**TEXT PROVIDED:**
+---+
What is protected status, and why do they not have it?

    If the Grant County Board of Supervisors grants protected status to jailers, it will reverse part of the action that took place in the aftermath of then-Gov. Scott Walker’s Act 10, which stripped bargaining rights away from most public employees.
    Act 10 severely limited public employee unions ability to bargain, limiting pay raises to the rate of inflation, while requiring annual votes of the members of those unions to get 51 percent approval to continue. Because of the limitations placed on bargaining, and the thresholds to continue, most public employee unions disbanded within two years of its passage.
    Seeing the public rejection of similar measures in other states, like Ohio, where taking away benefits from police and firefighters led to the overturning of the legislation, Walker’s idea had an exemption for public safety workers, or those considered ‘protected status’ because their jobs put them in harm’s way. That status gave those positions the following:
• The ability to be in a public union without the annual vote
• Being able to bargain for wages and benefits without the limitations Act 10 places
• Being able to be fully vested in the state retirement system by age 54
• Qualifying for state Duty Disability program, which has higher payouts than workman’s compensation
    Grant County had not given protected status to jailers before Act 10, but the jailers had been part of the same union as patrol deputies, the Wisconsin Professional Police Association, and were part of the salary agreements that had been negotiated. That ended with Act 10.
    After elimination of the status by most counties who had it, Dreckman

noted that counties have been restoring the status, and all of the counties surrounding Grant County have it for jailers.
    According to Dreckman, not having it will make Grant County a revolving door, meaning there will be costs to train, and after a few years of experience, the county will see a higher turnover of employees, as they apply for jobs which have the status.
    Committee member Pat Schroeder wondered where a potential jailer would rather work, an older jail or the new one the county built, with a design that improves safety and security. He also wondered what the public would think, spending close to $25 million on the new Community Services Building, of which the jail is a predominant part, which is supposed to be more efficient, and now there are additional costs, not just for more jail staff but the added retirement costs.
    “I don’t see where it saved us a penny,” Schroeder stated.
    “People are not lining up for this job,” stated Jailer Dominic Pagliaro, who left the state prison system for Grant County because of the dangers of the job, and the lack of quality staff filling the positions. He said currently, “we have few incidents in the jail because we have quality staff.”
    Of the 14 staff currently on the payroll, only four were hired before 2017, and four were hired this year, with two more positions in the hiring process. That is partly due to an increase in staffing for the new jail, and a turnover of three people who left in the past year.
    “We have quality people, but we want to keep them,” Jailer Karen Walls told the committee.
    One of the reasons they want to retain staff is to allow the county to rent out empty beds in the new facility. Dreckman told the committee he expects that once they move into the new facility after training and setup, they will be looking to take in an additional 20-25 inmates in 2020, which would lead to increased revenue of approximately $400,000, more than covering the $40,345 estimated cost of the status change.
    Schroeder asked about turnover versus early retirement, wondering if they were not similar in the end, to which the jailers responded that those jailers stay until they are 54, as opposed to leaving within 3-5 years, giving a much larger service to the county that trained them.
+---+
**RECORDED INFORMATION:**
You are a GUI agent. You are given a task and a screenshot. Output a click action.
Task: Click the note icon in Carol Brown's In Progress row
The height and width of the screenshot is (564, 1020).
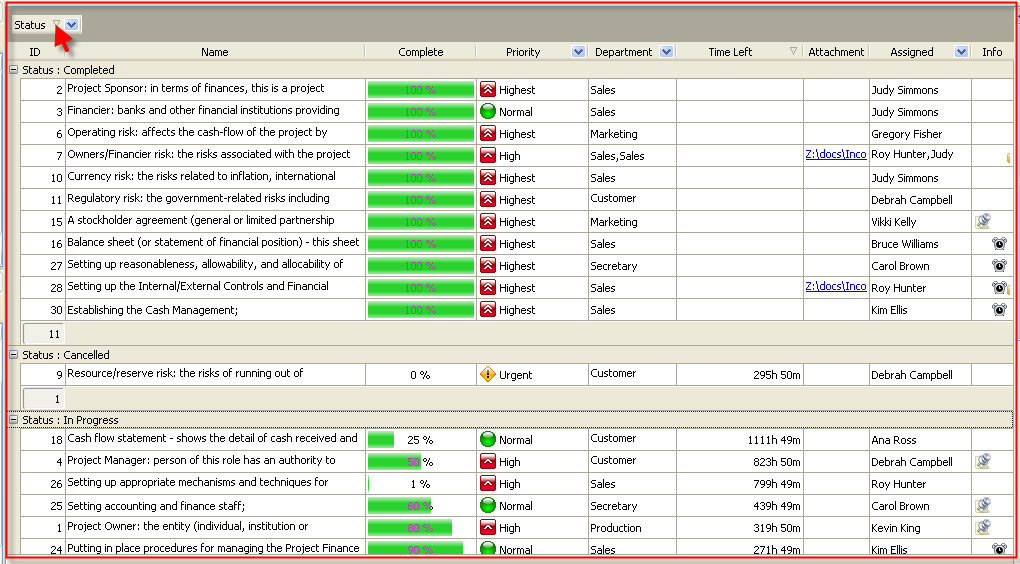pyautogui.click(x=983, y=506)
+---+
**EXERCISE REQUIREMENTS:**
Answer these questions using the text on protected status for Grant County jailers.
(a) By what age does protected status let workers become fully vested in the state retirement system?
(b) How many of the 14 staff currently on the payroll were hired before 2017?
(c) What is the estimated cost of the status change?

**CORRECT ANSWER:**
(a) Age 54
(b) Four
(c) $40,345